Many factories have a close-down and the entire workforce must take their vacations on these days. 

In many jobs, there must be a minimum number of staff on duty, so your vacation request can be turned down if others already have vacation booked. 

Of course, in these circumtances, it is clear that these are your T&Cs, so I dont know if your friend has been given much notice.


----------



## sparkey (13 Feb 2007)

The only legal right an employee has in relation to holidays are :
(a) the nunber of days off per year
(b) 2 weeks off together beterrn start of june and end of aug.

the exact time of when an employee can take their 2 weeks off is under the employers control along as it is within the time span "b" above.

Also if it is a small company it may be an insurance requirment of the employer that they must be arount to supervise the staff .


----------



## Joe1234 (13 Feb 2007)

sparkey said:


> (b) 2 weeks off together beterrn start of june and end of aug.



Never heard of that.  Can you post more info on it?


----------



## ClubMan (13 Feb 2007)

Me neither.
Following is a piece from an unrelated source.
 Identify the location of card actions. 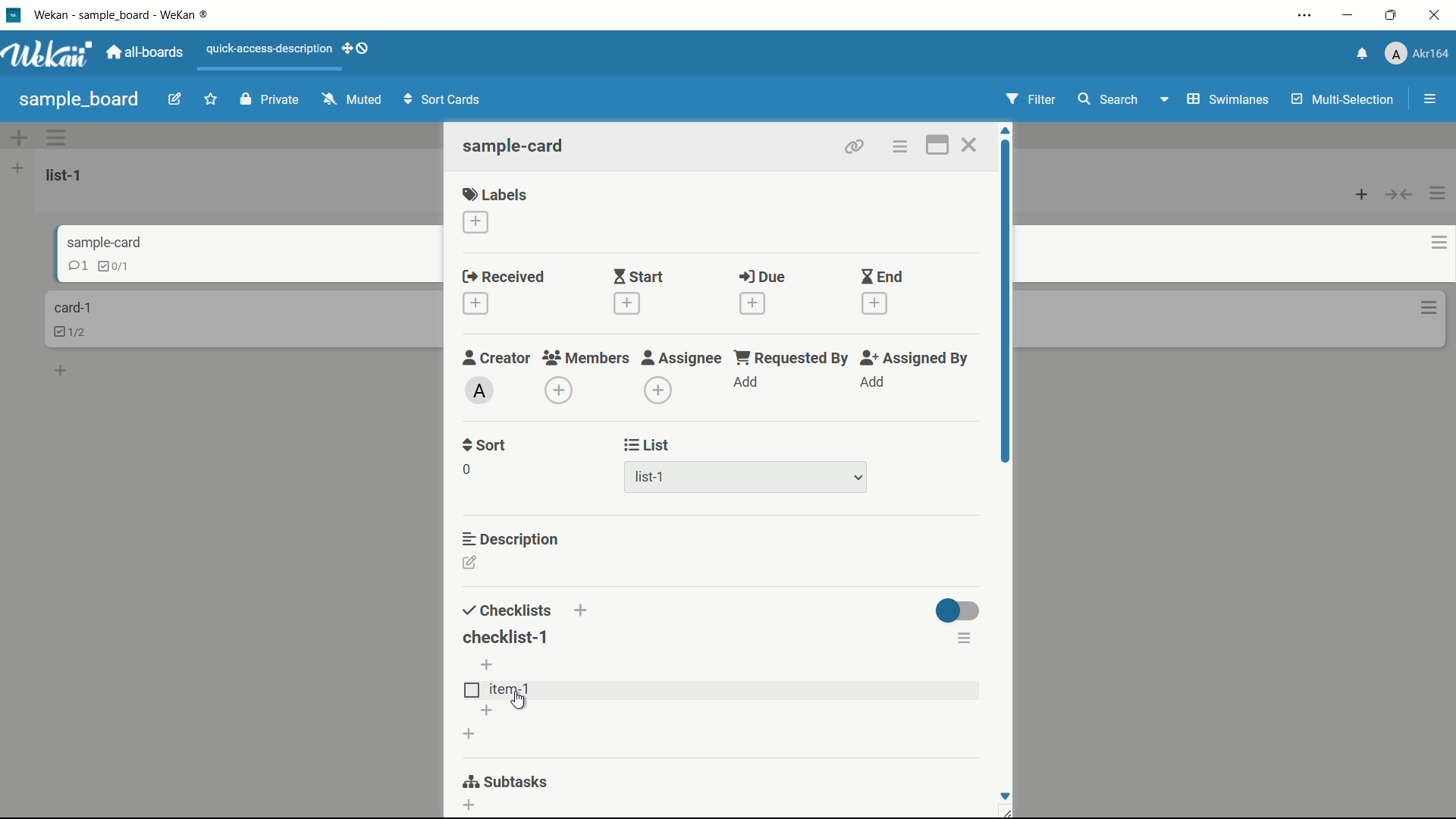
(900, 146).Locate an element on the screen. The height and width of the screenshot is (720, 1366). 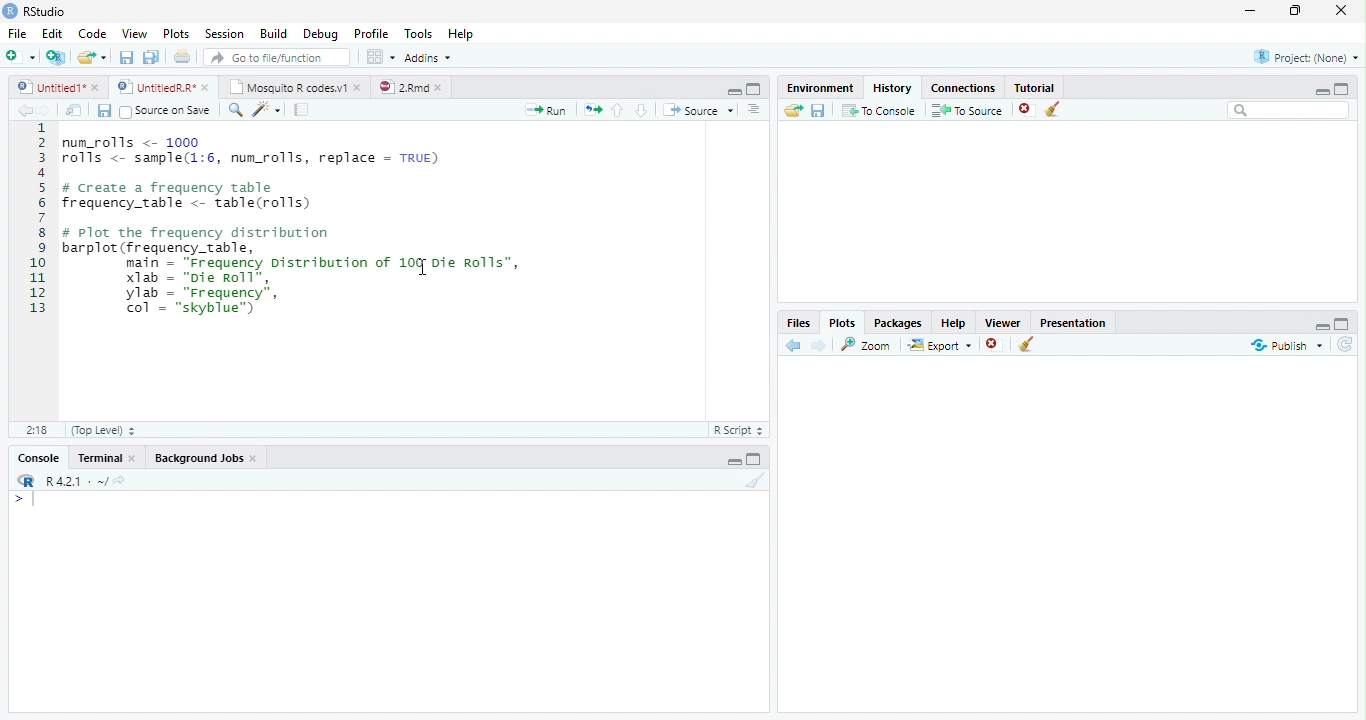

Care to quote an authoritative souce for that info?


----------



## NiallP (14 Feb 2007)

Section 19(3) of the Organisation of Working Time Act 1997 provides that an employee is entitled to two unbroken weeks of annual leave each year (if they have worked for 8 months in that leave year). This leave may be taken at any time (i.e not just between June and September).

However, section 19(3) further provides that this entitlement may be varied by agreement between the employer and employee. Consequently, you should check your employment contract and/or any collective agreements in place to check your annual leave entitlements.


----------



## ajapale (14 Feb 2007)

Judging from his name Sparky is probably talking about the situation in the construction industry. ie what used to be called "builder's holidays".


----------



## bazermc (14 Feb 2007)

Dont builders have to take their summer hols at the same time - last week in July first week in August


----------



## ajapale (14 Feb 2007)

Im not sure but sparky might be describing the *UK* legislation as agreed with the construction industry.


----------



## Pretty Penny (14 Feb 2007)

Hi Guys,

Thanks for all the info!
Its a five person operation, no written contract other than her legal rights she's not sure what she is entitled to (and nor am I!!).  I've been over legislation but haven't found anything on point as yet.  That said, its entirely theoretical as she's probably not willing to risk her job by making a big thing of it.
She has worked there on her own before (i.e. when owners were away), so its obvious that the owners would just prefer everybody out so they are not taking disrupting business by taking inconvenient holidays when the owners will have to provide cover.
I think its pretty unfair.


----------



## ajapale (14 Feb 2007)

Pretty Penny said:


> I think its pretty unfair.



Unfair maybe, but in Ireland the employ*er* can dictate when employees can take their statutory entitlement to annual leave.

I know of many people in trade and industry who are forced to take two weeks in July and a week at christmas while the plant is closed down.


----------



## Pretty Penny (14 Feb 2007)

I realize that Ajapale and think its unfair on those people too.  All im saying is that we have so little days off per year that its unfair not to be able to take them when you want.  Perhaps its the lazy student coming out in me!!


----------



## shipibo (14 Feb 2007)

Is this a new requirement, or did she know from start of employment, good practice for employer to explain reasons for change, but as posted before, holiday date is at behest of employer.


----------